La polémica ha subido de tono tras la filtración de un borrador informal de decreto electoral que, según los denunciantes, fue diseñado en las oficinas del poder político. El documento ha encendido las alarmas de los partidos firmantes del pacto de estabilidad, quienes acusan directamente a Fils-Aimé de querer “secuestrar” al Consejo Electoral Provisional (CEP) para controlar los comicios. Este movimiento ha sido tildado de atentado contra la historia democrática post-1986 del país, colocando al mandatario en una posición sumamente frágil frente a sus aliados internos y ante la propia comunidad internacional, cuyos apoyos financieros podrían tambalearse si se consuma este golpe a la independencia institucional.

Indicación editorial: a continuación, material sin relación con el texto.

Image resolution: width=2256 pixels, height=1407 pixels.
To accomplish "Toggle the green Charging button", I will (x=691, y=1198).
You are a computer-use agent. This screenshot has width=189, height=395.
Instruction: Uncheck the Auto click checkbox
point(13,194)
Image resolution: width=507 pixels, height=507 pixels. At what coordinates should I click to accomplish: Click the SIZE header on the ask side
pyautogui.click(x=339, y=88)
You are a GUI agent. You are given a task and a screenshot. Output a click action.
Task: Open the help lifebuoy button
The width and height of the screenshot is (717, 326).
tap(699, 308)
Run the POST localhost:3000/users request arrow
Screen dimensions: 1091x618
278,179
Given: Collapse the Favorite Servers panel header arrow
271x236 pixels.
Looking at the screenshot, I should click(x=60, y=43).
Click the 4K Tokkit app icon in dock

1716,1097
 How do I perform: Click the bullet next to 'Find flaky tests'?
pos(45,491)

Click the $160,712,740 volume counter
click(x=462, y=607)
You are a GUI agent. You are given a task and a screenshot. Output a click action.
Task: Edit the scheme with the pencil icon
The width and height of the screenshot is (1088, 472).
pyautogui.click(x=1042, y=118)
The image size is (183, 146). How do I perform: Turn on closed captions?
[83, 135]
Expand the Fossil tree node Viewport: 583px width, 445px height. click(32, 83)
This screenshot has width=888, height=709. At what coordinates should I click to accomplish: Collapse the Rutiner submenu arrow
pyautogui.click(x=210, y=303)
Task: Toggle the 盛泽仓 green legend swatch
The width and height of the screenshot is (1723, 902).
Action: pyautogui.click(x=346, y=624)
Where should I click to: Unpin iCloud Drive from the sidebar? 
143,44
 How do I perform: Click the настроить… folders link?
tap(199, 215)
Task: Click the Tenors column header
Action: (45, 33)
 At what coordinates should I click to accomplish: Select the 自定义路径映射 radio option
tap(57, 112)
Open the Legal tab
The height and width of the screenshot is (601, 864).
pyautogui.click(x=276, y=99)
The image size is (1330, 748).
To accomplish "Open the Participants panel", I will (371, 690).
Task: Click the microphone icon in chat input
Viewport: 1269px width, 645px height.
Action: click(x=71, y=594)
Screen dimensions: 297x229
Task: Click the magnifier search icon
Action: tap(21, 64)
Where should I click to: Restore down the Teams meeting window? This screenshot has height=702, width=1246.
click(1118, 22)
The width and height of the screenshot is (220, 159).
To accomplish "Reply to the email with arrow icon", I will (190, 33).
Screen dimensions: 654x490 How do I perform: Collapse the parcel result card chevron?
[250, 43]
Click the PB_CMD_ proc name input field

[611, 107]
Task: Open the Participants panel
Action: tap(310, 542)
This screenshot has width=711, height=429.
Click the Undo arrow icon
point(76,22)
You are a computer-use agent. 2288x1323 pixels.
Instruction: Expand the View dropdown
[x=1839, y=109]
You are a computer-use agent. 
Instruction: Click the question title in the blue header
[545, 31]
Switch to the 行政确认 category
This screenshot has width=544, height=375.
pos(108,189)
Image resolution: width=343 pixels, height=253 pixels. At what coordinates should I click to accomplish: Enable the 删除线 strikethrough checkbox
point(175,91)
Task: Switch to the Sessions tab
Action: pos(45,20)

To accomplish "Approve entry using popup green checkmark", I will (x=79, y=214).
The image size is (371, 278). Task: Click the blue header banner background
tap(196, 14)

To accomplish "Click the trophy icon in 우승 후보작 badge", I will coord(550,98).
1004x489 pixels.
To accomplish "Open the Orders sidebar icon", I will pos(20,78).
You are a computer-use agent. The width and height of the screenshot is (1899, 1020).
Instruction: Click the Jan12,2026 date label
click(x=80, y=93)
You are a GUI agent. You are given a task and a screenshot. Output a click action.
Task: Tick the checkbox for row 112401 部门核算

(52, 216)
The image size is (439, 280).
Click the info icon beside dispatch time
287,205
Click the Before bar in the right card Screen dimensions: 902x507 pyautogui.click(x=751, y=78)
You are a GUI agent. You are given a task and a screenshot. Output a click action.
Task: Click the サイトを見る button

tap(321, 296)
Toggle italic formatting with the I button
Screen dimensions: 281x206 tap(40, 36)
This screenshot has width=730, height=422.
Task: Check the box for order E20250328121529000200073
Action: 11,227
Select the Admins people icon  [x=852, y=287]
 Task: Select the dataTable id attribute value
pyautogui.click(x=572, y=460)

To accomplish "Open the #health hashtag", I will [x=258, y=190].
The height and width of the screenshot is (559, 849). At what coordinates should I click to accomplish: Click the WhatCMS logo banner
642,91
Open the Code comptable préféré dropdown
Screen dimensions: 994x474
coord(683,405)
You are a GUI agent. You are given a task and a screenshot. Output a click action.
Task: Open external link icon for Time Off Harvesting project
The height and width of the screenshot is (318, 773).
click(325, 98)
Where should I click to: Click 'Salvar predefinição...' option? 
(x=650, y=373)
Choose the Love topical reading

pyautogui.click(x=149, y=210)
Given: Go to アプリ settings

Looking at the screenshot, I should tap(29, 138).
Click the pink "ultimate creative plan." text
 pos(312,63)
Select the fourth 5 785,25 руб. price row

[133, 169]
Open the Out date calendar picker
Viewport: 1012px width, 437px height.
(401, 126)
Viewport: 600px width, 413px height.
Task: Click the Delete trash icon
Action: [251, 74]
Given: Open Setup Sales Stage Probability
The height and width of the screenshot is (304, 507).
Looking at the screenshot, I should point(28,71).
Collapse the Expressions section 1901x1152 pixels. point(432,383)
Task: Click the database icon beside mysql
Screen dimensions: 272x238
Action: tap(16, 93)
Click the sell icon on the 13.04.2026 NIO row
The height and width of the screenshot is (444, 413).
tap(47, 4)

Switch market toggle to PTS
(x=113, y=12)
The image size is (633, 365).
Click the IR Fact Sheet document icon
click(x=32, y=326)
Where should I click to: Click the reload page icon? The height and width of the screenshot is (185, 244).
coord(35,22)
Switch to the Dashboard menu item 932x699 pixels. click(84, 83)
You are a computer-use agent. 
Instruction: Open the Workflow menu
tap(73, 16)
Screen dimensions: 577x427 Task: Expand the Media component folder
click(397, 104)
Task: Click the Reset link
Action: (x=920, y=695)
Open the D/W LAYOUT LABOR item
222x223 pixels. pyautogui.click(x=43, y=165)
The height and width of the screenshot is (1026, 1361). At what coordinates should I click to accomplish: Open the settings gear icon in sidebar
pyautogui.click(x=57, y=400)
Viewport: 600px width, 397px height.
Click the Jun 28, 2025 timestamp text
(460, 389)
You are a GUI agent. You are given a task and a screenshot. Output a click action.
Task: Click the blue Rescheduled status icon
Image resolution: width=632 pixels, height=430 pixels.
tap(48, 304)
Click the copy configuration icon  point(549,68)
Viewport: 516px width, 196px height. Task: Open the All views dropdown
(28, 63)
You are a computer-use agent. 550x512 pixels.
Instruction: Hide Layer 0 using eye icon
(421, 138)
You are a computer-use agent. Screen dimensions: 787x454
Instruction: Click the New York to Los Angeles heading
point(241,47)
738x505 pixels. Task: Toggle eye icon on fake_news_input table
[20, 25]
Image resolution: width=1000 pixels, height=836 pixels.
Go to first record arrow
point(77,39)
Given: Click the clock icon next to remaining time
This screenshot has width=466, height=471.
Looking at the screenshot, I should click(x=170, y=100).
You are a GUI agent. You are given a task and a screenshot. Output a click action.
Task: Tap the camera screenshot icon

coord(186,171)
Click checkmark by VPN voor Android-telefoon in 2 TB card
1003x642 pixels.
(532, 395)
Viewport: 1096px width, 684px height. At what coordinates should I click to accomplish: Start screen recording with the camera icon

El reporte también saca a la luz los polémicos decretos que el Gobierno ha manejado tras bambalinas. Se critica que Fils-Aimé mantenga vigentes leyes mordaza sobre la difamación y que haya aprobado, bajo un absoluto silencio institucional, una nueva normativa sobre la explotación de minas en Haití, además de alterar los topes económicos de los contratos públicos. Sumado a las recientes denuncias de la Corte de Cuentas por la falta de transparencia en la ejecución del presupuesto nacional, el panorama sugiere que el primer ministro podría estar operando como una pieza más de un sistema viciado. La advertencia final de los analistas es contundente: Fils-Aimé debe romper el “manual de las malas prácticas” y cuidarse de las sombras de sus antecesores si no quiere pasar a la historia como un fracaso político más.